Vogue dance presents gender as a performance. Drag queens pretend to apply makeup ("beat face"), style hair and don extravagant clothing through the dance moves. Depending on the competition category, participants may perform the traditional behaviors of their biological sex to demonstrate "realness," or passing as straight.
Although there are varying gender and sexuality classifications and categories, each fits into either Female Figure (FF) or Male Figure (MF). Female Figure includes trans women, cisgender women and drag queens, while Male Figure includes butch queens, butch women and cisgender men. No matter the category, performances and competitions are camp (style), which embodies the spirit of extravagance and is exaggerated and artificial. The precise origins of voguing are disputed. Although many cite the story in which Paris Dupree takes out a Vogue magazine and mimics the poses to the beat of the music (and other queens subsequently followed), there are other accounts that note voguing may have originated from black gay prison inmates at Rikers Island, performed for the attention of other men as well as throwing shade.

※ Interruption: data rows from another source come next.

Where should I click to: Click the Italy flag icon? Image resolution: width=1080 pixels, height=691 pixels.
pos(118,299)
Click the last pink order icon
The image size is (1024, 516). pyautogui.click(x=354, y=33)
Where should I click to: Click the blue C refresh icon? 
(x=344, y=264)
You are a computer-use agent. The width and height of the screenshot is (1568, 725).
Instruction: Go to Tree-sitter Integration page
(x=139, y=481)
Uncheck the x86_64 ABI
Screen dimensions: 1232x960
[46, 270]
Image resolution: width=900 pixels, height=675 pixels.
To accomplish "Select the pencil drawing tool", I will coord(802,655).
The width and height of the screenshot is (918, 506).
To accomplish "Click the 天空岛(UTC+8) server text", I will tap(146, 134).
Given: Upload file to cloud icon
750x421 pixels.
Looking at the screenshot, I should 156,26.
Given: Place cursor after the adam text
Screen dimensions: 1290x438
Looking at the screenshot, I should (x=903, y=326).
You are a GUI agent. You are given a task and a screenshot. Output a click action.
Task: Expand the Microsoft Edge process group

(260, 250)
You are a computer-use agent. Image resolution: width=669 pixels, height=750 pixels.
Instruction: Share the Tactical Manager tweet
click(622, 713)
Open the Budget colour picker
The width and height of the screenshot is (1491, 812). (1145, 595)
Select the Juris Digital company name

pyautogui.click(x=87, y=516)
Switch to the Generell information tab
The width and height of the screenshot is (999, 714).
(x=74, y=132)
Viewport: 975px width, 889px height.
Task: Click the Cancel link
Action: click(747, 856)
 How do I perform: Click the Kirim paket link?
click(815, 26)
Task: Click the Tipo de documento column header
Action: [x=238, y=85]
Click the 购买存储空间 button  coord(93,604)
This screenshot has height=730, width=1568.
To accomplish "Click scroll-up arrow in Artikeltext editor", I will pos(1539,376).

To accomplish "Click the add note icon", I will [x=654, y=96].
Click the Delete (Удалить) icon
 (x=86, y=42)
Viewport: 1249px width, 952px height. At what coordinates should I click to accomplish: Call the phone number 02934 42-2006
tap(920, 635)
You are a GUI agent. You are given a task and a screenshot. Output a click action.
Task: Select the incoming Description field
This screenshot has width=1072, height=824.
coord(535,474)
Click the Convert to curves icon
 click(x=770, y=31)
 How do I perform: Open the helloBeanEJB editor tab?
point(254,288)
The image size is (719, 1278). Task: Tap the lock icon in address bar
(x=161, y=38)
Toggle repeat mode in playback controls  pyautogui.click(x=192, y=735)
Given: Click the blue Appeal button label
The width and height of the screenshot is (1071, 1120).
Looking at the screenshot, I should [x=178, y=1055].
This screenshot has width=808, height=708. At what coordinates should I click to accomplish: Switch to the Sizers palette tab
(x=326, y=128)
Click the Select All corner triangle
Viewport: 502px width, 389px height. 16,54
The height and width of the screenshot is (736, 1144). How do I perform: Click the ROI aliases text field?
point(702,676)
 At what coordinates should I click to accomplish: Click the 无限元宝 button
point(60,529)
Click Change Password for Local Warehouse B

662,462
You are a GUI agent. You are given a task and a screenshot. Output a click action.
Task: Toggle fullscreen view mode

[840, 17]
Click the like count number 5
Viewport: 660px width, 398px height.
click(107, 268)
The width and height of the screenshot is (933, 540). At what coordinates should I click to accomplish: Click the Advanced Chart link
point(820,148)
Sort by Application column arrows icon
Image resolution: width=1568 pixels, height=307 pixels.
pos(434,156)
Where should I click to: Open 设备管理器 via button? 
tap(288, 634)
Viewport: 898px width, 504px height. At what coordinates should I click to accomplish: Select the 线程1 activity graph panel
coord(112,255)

Voguing is continually being developed further as an established dance form that is practiced in the Black and Latino gay ballroom scene, and clubs in major cities throughout the United States, centered in New York City. There are currently three distinct styles of vogue: Old Way (pre-1990) New Way (post-1990) and Vogue Fem (circa 1995). Old way is characterized by the formation of lines, symmetry, and precision in the execution of formations with graceful, fluid-like action.